Со временем я лучше узнала квартиру. В просторной главной комнате было два больших окна с видом на улицу Пестеля, одно из них — с балконом, куда я, правда, ни разу не выходила. Очень высокие потолки с лепными украшениями. Справа от входной двери возвышалась громадная супружеская кровать. Между окнами и кроватью — обеденный стол с четырьмя стульями; обычно накрывалась лишь половина стола. На другую половину, во время еды, запрыгивала кошка, но ее тотчас приглашали спуститься. У левой стены стоял буфет с сервизами за стеклом, у правой — платяной шкаф, телевизор, на полочке возле кровати — огромный флакон “Шанель №5”. На полке рядом с входной дверью — фотография: Иосиф в Венеции, на нем фетровая шляпа с широкими полями.
Мебель не новая и не старинная, не уродливая, но и не особенно красивая. Просто громоздкая. Заметно было, что предметы подбирались тщательно и со вкусом: темно-красное покрывало, чайные стаканы с серебряными подстаканниками; никаких нейлоновых кружев, излишних побрякушек. В целом, не возникало ощущения сельского дома, переехавшего в город вместе со всей обстановкой, — ощущения, знакомого мне по другим русским квартирам.
Справа, за темной портьерой, скрывалась проходная комната, где раньше жил Иосиф. Впоследствии он рассказывал мне о связанных с ней кошмарах. Комната имела два входа.
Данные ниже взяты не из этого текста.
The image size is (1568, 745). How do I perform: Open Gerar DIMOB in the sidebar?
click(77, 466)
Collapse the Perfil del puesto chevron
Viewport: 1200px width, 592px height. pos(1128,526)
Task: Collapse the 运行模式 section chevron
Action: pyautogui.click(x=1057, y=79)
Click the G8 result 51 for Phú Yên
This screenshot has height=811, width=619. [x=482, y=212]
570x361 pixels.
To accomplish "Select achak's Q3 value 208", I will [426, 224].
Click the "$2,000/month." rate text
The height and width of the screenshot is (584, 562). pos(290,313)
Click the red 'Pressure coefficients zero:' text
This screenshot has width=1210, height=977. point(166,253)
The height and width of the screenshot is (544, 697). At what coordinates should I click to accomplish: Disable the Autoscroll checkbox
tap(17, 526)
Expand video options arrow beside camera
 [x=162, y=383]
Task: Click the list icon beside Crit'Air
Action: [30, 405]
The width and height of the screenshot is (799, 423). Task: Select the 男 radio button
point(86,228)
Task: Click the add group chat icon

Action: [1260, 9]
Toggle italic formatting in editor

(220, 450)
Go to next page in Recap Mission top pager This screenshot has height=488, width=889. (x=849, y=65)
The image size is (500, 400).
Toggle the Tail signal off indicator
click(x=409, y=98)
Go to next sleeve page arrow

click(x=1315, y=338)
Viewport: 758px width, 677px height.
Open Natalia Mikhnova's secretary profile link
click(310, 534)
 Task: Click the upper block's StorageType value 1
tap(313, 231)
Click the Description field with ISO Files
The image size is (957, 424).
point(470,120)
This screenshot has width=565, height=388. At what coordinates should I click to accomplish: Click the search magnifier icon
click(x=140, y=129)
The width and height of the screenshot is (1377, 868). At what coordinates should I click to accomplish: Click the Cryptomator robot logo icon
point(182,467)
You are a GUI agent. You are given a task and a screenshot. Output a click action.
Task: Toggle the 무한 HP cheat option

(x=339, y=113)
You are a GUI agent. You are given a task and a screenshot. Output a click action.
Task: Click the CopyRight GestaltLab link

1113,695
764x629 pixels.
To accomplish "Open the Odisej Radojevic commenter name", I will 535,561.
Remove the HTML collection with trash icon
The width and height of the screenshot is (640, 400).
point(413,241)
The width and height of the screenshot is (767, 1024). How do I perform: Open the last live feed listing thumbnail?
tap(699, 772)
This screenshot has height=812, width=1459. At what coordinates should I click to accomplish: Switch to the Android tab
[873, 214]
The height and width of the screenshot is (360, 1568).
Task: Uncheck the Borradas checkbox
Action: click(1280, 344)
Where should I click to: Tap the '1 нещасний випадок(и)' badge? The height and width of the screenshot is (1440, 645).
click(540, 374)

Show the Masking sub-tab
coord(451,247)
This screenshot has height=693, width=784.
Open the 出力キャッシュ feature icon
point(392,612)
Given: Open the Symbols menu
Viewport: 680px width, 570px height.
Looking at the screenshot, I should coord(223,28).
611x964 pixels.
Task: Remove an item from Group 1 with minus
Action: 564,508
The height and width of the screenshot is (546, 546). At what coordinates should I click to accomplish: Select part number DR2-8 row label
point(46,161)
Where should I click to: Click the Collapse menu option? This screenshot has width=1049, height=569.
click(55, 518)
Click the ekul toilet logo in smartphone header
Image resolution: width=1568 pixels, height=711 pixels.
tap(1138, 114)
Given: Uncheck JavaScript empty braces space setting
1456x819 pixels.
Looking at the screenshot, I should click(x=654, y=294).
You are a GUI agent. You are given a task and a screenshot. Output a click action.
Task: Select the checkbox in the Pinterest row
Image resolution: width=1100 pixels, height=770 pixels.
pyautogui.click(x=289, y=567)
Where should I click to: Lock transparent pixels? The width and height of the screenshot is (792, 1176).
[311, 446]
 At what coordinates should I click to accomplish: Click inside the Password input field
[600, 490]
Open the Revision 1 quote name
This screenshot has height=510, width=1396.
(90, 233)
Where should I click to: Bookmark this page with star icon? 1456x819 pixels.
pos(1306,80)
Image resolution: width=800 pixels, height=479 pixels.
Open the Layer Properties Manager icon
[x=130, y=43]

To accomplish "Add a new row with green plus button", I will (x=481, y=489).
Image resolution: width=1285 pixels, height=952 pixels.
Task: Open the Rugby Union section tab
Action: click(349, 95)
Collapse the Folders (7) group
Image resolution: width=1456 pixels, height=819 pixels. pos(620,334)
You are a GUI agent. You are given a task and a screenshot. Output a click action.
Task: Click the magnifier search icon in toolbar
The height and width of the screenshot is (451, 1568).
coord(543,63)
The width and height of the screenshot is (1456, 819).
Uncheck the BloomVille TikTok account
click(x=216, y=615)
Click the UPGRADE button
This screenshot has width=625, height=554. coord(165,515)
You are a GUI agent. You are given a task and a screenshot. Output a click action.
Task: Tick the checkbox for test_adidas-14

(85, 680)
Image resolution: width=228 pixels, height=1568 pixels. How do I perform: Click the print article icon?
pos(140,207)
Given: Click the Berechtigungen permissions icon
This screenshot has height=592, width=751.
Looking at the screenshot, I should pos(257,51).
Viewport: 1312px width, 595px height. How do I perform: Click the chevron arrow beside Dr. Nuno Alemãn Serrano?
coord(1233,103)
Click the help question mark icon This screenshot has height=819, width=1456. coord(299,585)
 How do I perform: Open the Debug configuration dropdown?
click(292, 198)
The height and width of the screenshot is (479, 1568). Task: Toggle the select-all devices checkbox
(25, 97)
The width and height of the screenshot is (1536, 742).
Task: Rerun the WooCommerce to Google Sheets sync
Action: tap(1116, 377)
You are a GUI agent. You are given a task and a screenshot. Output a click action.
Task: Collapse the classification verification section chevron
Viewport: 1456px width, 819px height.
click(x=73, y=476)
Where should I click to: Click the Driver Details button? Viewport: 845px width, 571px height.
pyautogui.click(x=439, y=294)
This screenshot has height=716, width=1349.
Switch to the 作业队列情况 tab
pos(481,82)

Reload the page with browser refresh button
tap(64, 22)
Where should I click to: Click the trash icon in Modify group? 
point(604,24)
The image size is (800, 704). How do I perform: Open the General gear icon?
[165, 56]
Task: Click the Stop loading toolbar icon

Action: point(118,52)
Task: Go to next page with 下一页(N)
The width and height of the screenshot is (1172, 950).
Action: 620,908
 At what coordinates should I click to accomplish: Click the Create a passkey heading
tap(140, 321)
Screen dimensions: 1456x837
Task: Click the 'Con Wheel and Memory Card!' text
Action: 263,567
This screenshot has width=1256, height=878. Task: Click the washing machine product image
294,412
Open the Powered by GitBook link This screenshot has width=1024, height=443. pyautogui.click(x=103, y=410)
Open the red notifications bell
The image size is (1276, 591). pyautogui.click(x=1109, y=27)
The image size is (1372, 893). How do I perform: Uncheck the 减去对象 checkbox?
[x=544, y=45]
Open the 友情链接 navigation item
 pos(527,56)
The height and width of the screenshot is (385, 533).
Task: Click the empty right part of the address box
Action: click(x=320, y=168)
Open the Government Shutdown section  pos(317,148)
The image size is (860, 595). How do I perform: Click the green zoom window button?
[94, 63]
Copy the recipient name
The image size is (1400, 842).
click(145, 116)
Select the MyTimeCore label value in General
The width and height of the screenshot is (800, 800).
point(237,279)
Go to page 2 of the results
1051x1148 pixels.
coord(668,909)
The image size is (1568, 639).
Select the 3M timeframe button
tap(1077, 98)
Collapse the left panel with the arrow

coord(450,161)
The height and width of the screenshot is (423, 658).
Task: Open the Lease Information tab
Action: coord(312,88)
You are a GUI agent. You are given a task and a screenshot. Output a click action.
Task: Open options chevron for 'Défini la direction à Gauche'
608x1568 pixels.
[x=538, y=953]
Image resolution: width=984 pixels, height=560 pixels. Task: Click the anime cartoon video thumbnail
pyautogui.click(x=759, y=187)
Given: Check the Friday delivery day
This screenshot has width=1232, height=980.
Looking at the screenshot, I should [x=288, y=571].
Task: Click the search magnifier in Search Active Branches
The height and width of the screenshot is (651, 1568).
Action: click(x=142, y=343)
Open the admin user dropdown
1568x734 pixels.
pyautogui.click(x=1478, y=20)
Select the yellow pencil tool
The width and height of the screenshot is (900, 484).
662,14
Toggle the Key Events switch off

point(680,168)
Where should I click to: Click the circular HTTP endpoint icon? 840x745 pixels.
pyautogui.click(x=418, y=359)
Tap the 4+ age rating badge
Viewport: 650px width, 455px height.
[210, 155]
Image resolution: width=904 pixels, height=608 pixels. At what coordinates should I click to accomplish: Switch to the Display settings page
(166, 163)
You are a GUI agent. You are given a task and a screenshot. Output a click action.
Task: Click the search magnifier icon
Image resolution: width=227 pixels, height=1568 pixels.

Высокая, жесткая кровать была придвинута к окну; отец любил отдыхать на ней и всегда оставлял внизу пару ботинок. Черно-белая фотография — отец в форме морского офицера — висела у изголовья. Но большую часть времени кровать пустовала. Сейчас, после стольких лет, вспоминая рассказы Иосифа о детстве, об отце-тиране, без промедления снимавшем ремень, чтобы отхлестать сына, я иначе вижу эту фотографию, и офицерская форма представляется мне костюмом дрессировщика тигров. Лицо на портрете было полнее и не имело почти никакого сходства с оригиналом. Только властное выражение осталось.
Слева на полках стояли книги и открытки, одна даже из Рима. Напротив входа — небольшой письменный стол, его письменный стол, со множеством книг. Книжные полки закрыты от пыли полиэтиленом. Сквозь мутный слой полиэтиленовой ткани с трудом можно было разглядеть ряды карманных словарей: русско-английский, русско-французский, русско-итальянский, русско-шведский, русско-греческий, русско-…..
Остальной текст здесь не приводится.